Some believe health equity must be a strategic priority. These organizations recognize that health equity must be a strategic prerogative and that their leadership teams must champion such a strategy. We will examine examples of specific organizations in the next section.
Others believe in achieving health equity; we must value everyone’s physical well-being equally. Nevertheless, that will make diligent efforts to stop needless discrimination in health outcomes and healthcare access. It will take correcting biases.
Reaching health Equity is an immense task that requires grassroots efforts at the individual, community, and national levels.
Then, Can we attain Health Equity?
While it is prudent to observe health equity as a humane deed, it would be unfair to endorse it equally as a business means. Today health equity capitalizes on corporate spreadsheets. Yet, the central issue is that not all have parallelly aligned strategic and tactical missions.
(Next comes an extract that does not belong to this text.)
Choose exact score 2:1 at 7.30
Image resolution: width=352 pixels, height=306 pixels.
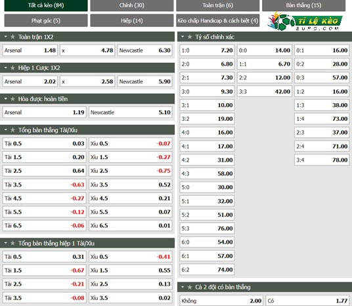(207, 77)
We all perceive the rhetoric often publicized through political slogans and philanthropic missions at every corner of the mass media. But none has been successful in creating health equity.
Equity is not about resources for a specific group of people that fit a particular profile. But it is about creating options and opportunities for everyone, irrespective of their profile. It is about creating a collaborative environment where everyone can collaborate and not collude.